The lines below must be transcribed exactly as given, with the images removed.

─── Provided material ───

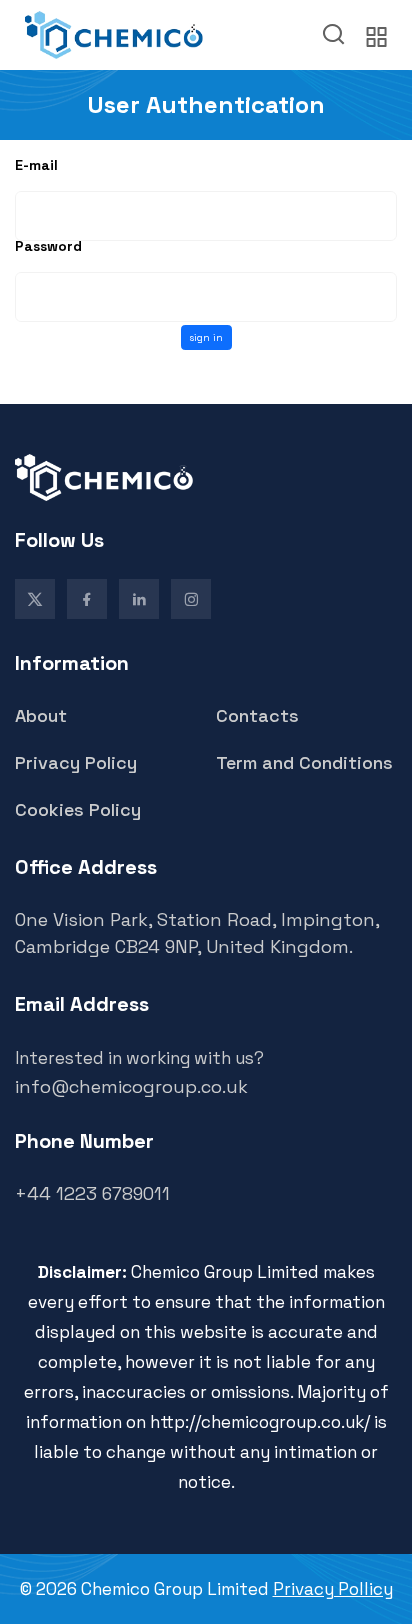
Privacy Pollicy (333, 1589)
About (41, 715)
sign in (206, 337)
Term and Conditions (304, 762)
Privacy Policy (76, 762)
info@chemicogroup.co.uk (131, 1086)
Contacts (257, 715)
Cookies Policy (78, 809)
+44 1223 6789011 (92, 1193)
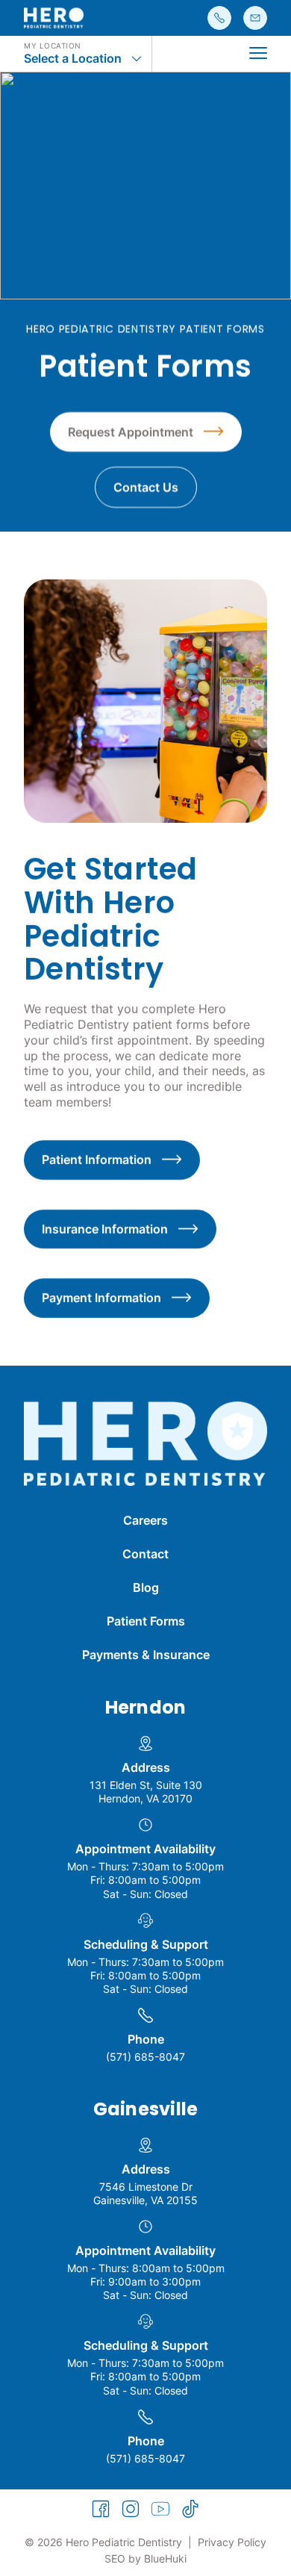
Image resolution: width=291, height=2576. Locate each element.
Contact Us (145, 487)
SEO (114, 2558)
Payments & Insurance (146, 1654)
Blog (146, 1587)
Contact (145, 1553)
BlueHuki (165, 2558)
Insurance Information (105, 1229)
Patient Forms (146, 1621)
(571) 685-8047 (145, 2056)
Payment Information (101, 1298)
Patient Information (96, 1159)
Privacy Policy (232, 2542)
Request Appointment (130, 432)
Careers (145, 1520)
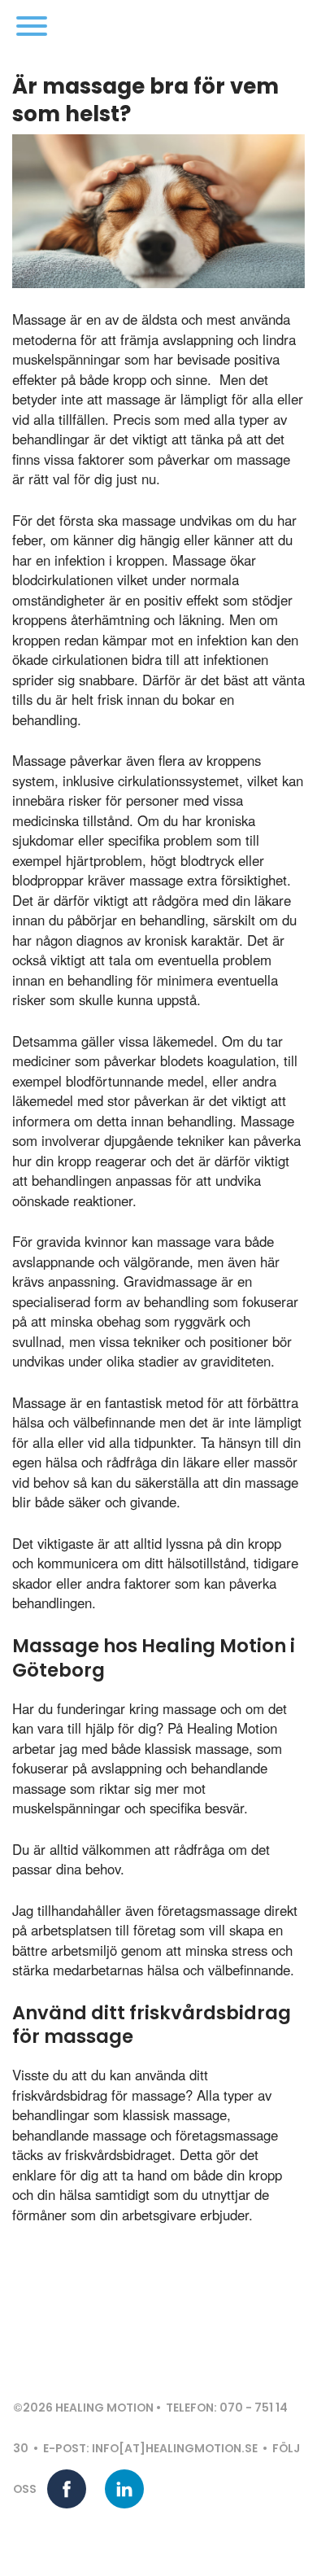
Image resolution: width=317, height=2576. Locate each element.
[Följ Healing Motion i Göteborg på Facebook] (66, 2488)
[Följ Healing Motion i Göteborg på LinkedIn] (124, 2488)
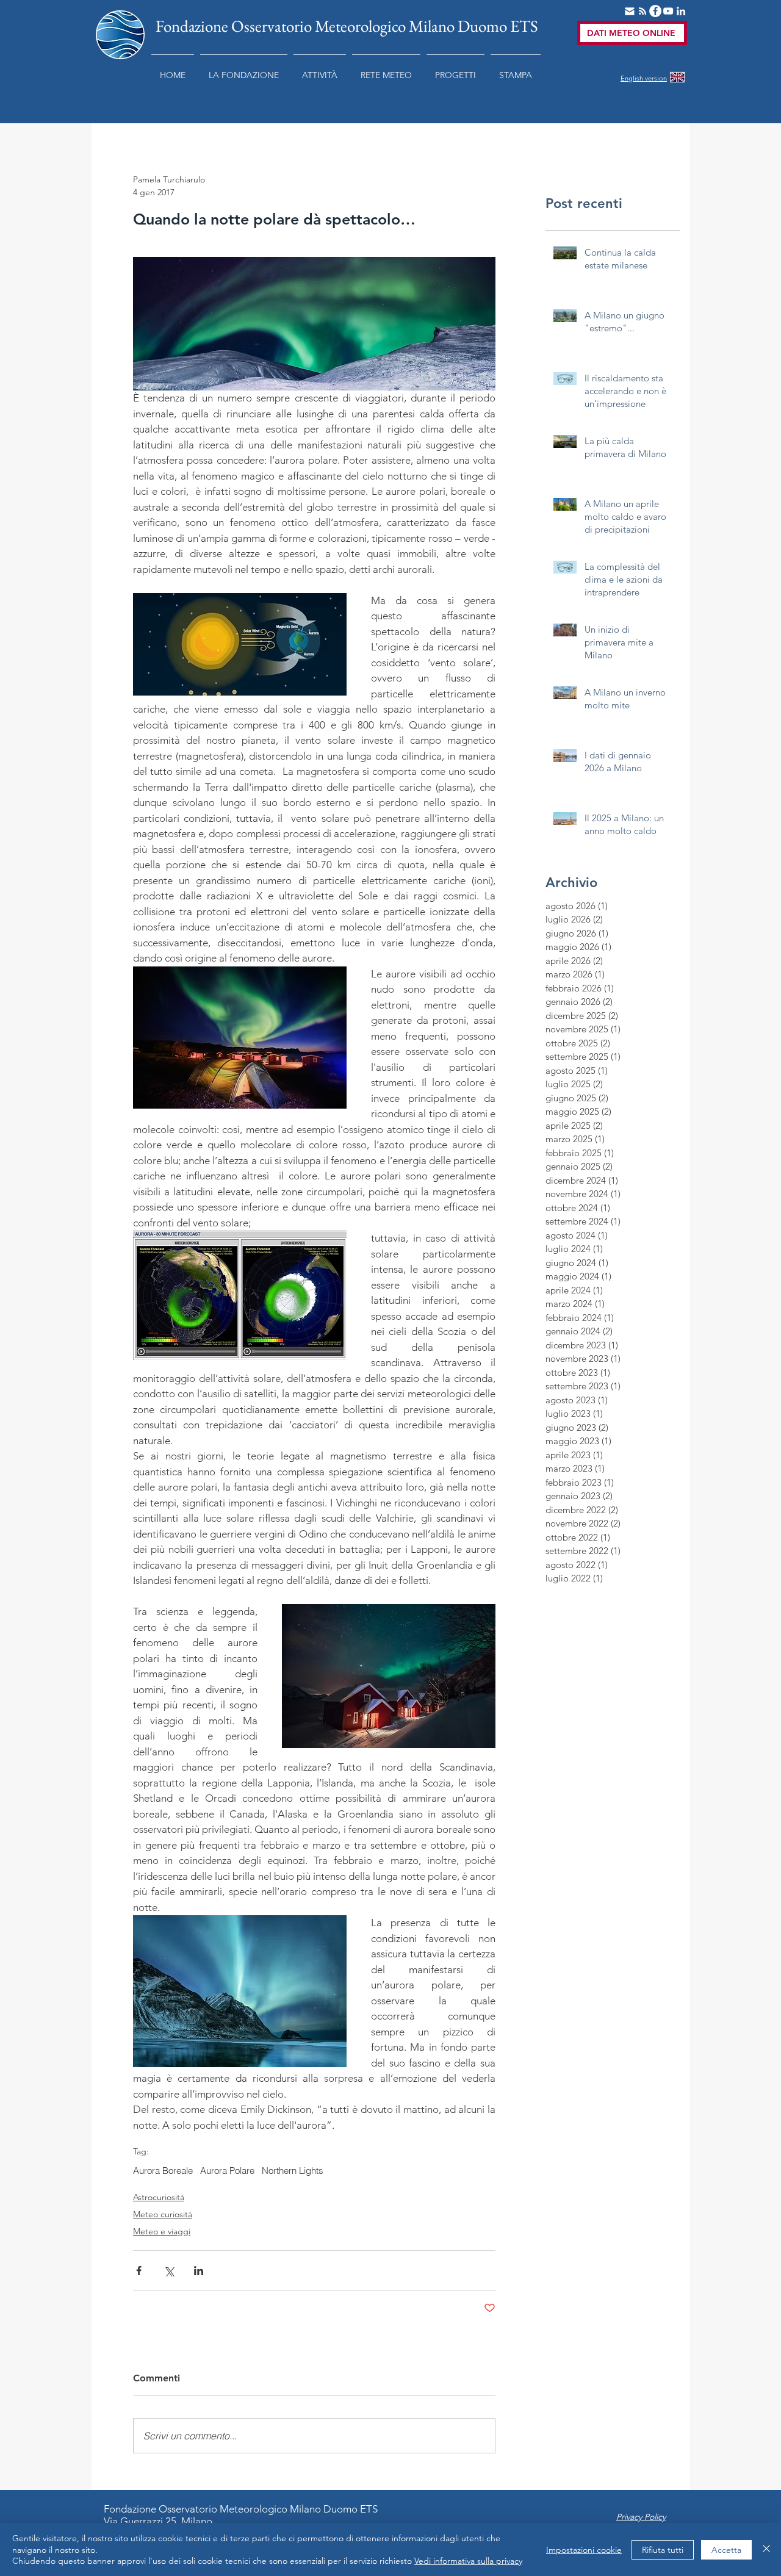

───

▸ Answer
Privacy Pollicy (333, 1589)
About (41, 715)
sign in (206, 337)
Term and Conditions (304, 762)
Privacy Policy (76, 762)
info@chemicogroup.co.uk (131, 1086)
Contacts (257, 715)
Cookies Policy (78, 809)
+44 1223 6789011 (92, 1193)
Image resolution: width=291, height=2576. Locate each element.
Contact Us (145, 487)
SEO (114, 2558)
Payments & Insurance (146, 1654)
Blog (146, 1587)
Contact (145, 1553)
BlueHuki (165, 2558)
Insurance Information (105, 1229)
Patient Forms (146, 1621)
(571) 685-8047 (145, 2056)
Payment Information (101, 1298)
Patient Information (96, 1159)
Privacy Policy (232, 2542)
Request Appointment (130, 432)
Careers (145, 1520)
Image resolution: width=317, height=2576. Locate each element.
[Följ Healing Motion i Göteborg på Facebook] (66, 2488)
[Följ Healing Motion i Göteborg på LinkedIn] (124, 2488)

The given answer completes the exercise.